Faire, Tremplin Jeunes Talents Planches Contact, Deauville (France).OUSMANE GOÏTA/TREMPLIN JEUNES TALENTS/PLANCHES CONTACT 2023
Faire, Tremplin Jeunes Talents Planches Contact, Deauville (France).OUSMANE GOÏTA/TREMPLIN JEUNES TALENTS/PLANCHES CONTACT 2023

« ​​​​​​​La place de l’homme est là où il trouve du travail à faire. » Ce dicton malien est venu à l’esprit du photographe, alors qu’il arpentait la coquette station balnéaire de Deauville, en Normandie. Car derrière ses rues proprettes, ses villas élégantes, ses boutiques chics, ses palaces, sa plage longée par la célèbre promenade des Planches immortalisée par le cinéma, c’est une armée de travailleurs qui s’activent. Sa série Faire, réalisée dans le cadre du festival photographique Planches Contact, met en lumière ces gens de l’ombre, souvent venus d’ailleurs, à travers le cliché de leurs mains saisies dans l’action de leur métier. Mécanicien, poissonnier, marin, coiffeuse, agent de nettoyage… Ces images racontent avec force et éloquence une vie de labeur, des mains musclées par le geste quotidien, parfois burinées, parcheminées, creusées par les sillons du temps et de l’effort. «La main est une question d’identité: celle d’un maçon diffère de celle d’un employé de bureau», observe l’artiste, qui a aussi réalisé quelques portraits. «Certains sont passionnés par leur profession. C’est aussi ma manière de valoriser l’immigration, sans laquelle un pays ne peut se développer. Pour subvenir à ses besoins, il faut aller chercher son gagne-pain, même au-delà des frontières.»

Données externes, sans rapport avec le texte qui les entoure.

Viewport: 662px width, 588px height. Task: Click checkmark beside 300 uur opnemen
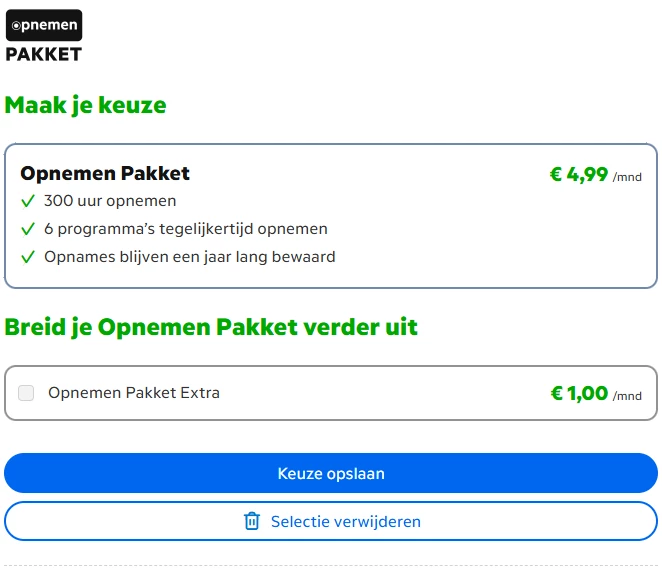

Né en 1993 à Bamako, il s’initie à la photo dès l’adolescence grâce à son père, reporter photo occasionnel pour des mariages et baptêmes. Ses études au Conservatoire des Arts et Métiers multimédia de Balla Fasséké Kouyaté lui ouvrent une plus grande perspective sur le 8e art, avec la découverte d’artistes comme Sarah Moon, Irving Penn, Helmut Newton, Omar Victor Diop, ou son professeur JeanMichel Fickinger. La manière dont il compose ses images et sa palette de techniques s’enrichissent. Membre de la Fédération africaine sur l’art photographique (FAAP), il expose ses œuvres au Sénégal en 2019, avec la coopération espagnole de Dakar, puis en Espagne, à Bilbao et Navarre, en 2020 et 2021. Dans le studio collectif qu’il a créé à Bamako, l’artiste effectue des travaux de commande pour la mode, des ONG, des sociétés maliennes ou étrangères, des particuliers. Il forme également de jeunes photographes: «Je veux leur donner la chance d’apprendre. La photo peut nourrir son homme, mais il faut avoir une bonne formation.» Sur des tournages (télévision, publicité, cinéma), il est également photographe de plateau, directeur de la photographie ou cadreur.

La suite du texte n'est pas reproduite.